The perimeter of a rectangle can be thought of as the distance all the way around the outside of the rectangle. It is commonly calculated using the formula:

• Perimeter (\(P\)) = \(2l + 2w\)

where \(l\) is the length and \(w\) is the width of the rectangle. In our exercise, the perimeter is fixed at 64 cm. This constraint helps us find the possible dimensions of the rectangle.

Once you know the perimeter, figuring out how length and width relate is crucial. By simplifying: \(l + w = 32\). This represents the total length you have to distribute between length and width to form the rectangle.

Each different set of \(l\) and \(w\) pair that satisfies \(l + w = 32\) will form a rectangle with a perimeter of 64 cm. But, to maximize area, it's important to choose the optimal values of \(l\) and \(w\).

The goal is to maximize the area of a rectangle, which can be an exciting challenge in calculus. The area, \(A\), is given by the product of its length and width:

• Area (\(A\)) = \(lw\)

Area maximization in this context involves finding dimensions that yield the largest possible area while keeping the perimeter constant.

With the perimeter equation \(l + w = 32\) solved for \(w\), we get \(w = 32 - l\).

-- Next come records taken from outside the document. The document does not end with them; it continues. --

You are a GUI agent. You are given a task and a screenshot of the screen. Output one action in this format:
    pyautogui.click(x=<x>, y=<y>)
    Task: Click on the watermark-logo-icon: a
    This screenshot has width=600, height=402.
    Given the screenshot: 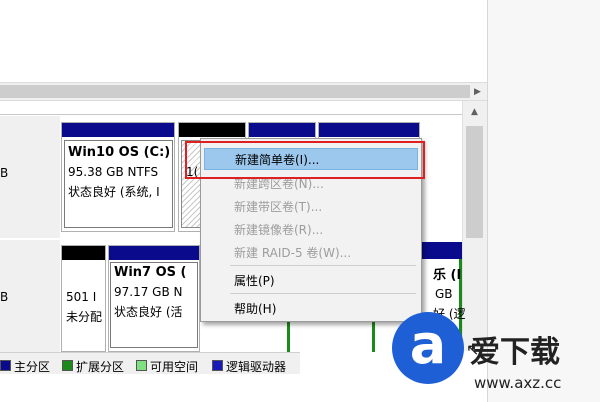 What is the action you would take?
    pyautogui.click(x=428, y=344)
    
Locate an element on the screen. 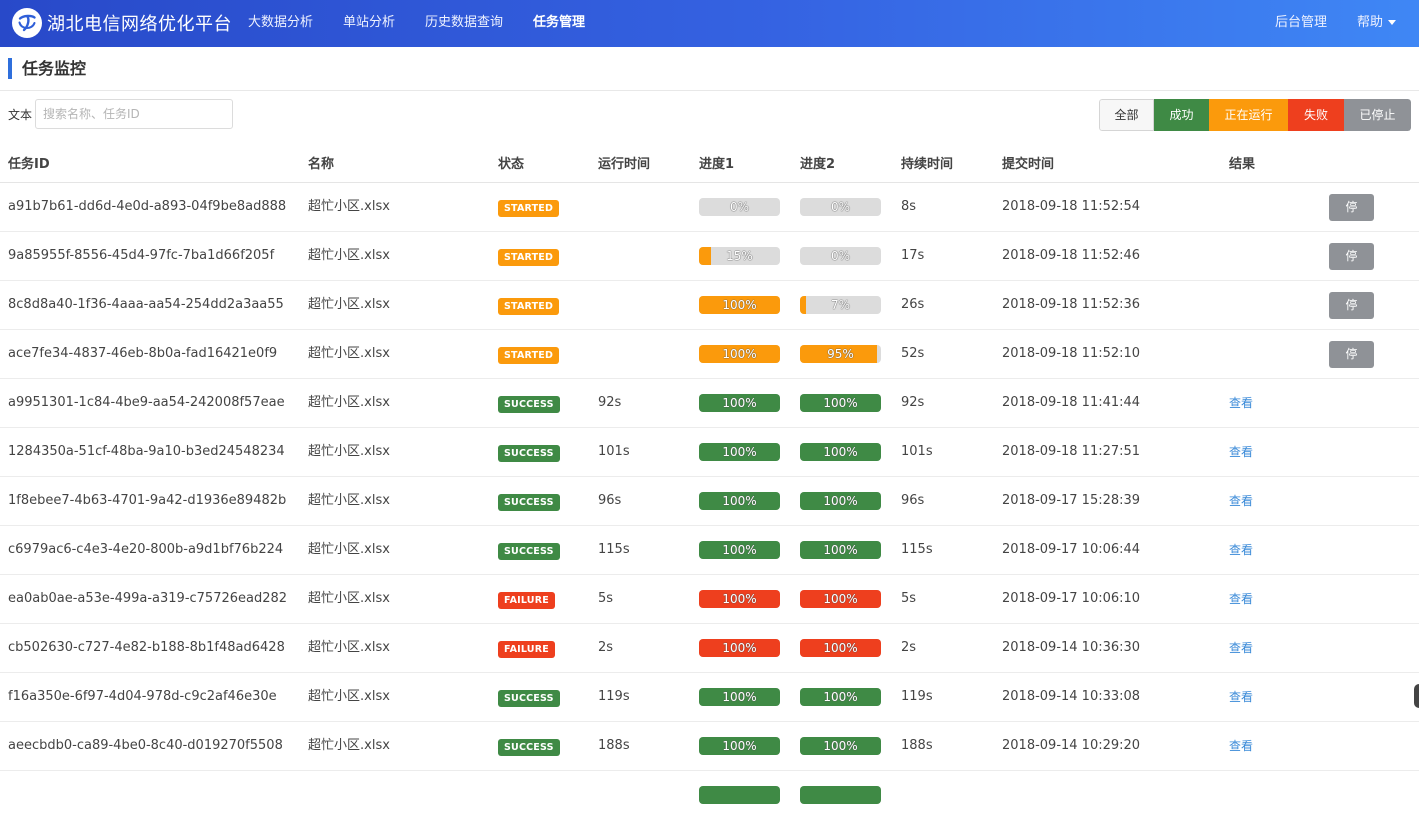 This screenshot has width=1419, height=819. run-time: 119s is located at coordinates (614, 696).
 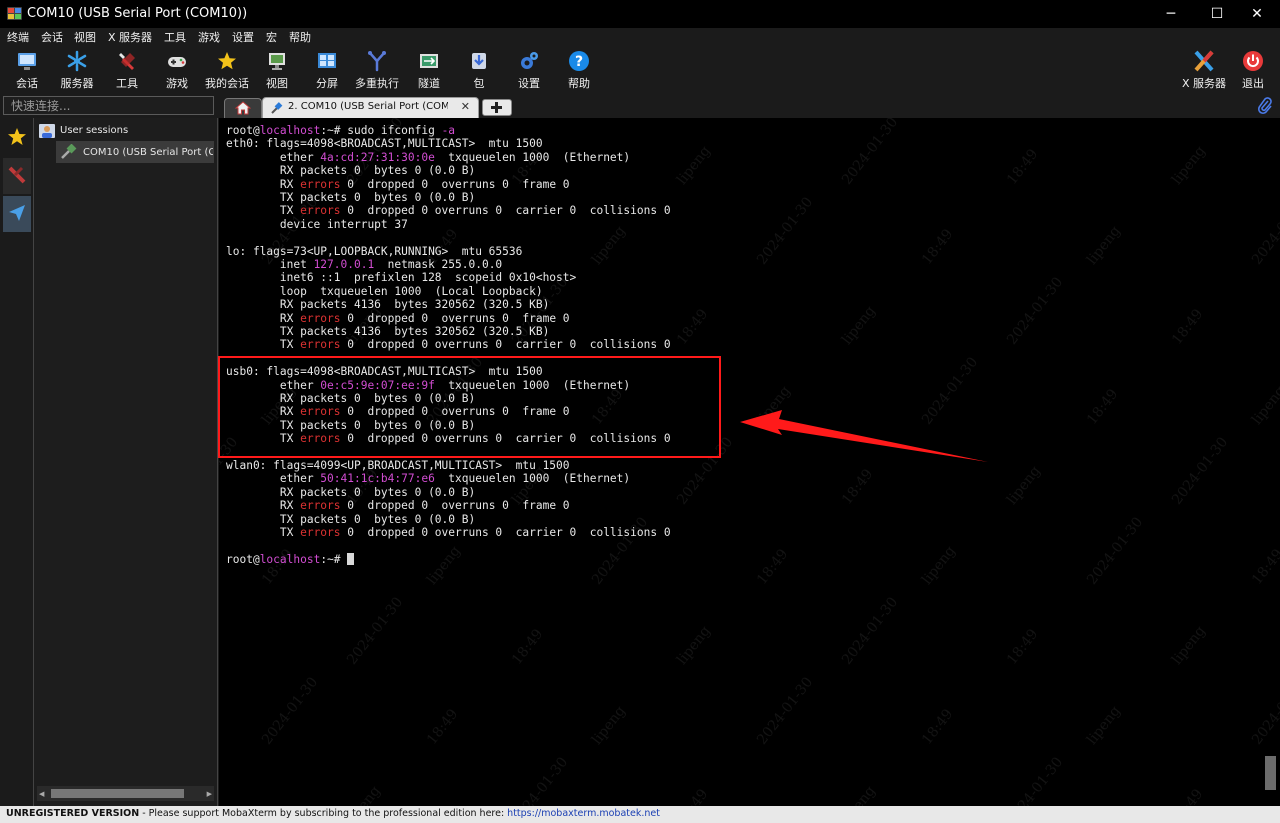 I want to click on menu-terminal: 终端, so click(x=18, y=37).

Thus, the area equation becomes: \(A = l(32 - l)\). Expanding this gives a quadratic:

• \(A = 32l - l^2\)

The aim now is to find the peak of this quadratic, which tells us the maximum area the rectangle can enclose.

Interestingly, when \(l = w\), meaning the rectangle becomes a square, the area is maximized under a fixed perimeter. For our given problem, \(l = w = 16\) cm results in an area of \(256\) cm².

The derivative in calculus plays a vital role in optimizing functions, such as the area of a rectangle. It is a mathematical tool that helps us find where a function's slope is zero, indicating a potential maximum or minimum.

In our area maximization problem, we express the area \(A\) in terms of length \(l\). The expression is \(A = 32l - l^2\). To optimize, we need to find where its derivative equals zero:

• \(A'(l) = 32 - 2l\)

By setting \(A'(l) = 0\), we solve for \(l\) and find \(l = 16\), which indicates the point of maximum area.

This technique is commonly used in calculus to locate features of interest in graphs and solve many types of real-world problems, where optimizing measurable quantities is necessary. In our case, it confirms that setting \(l = w\) yields the maximum possible area for a rectangle under a fixed perimeter.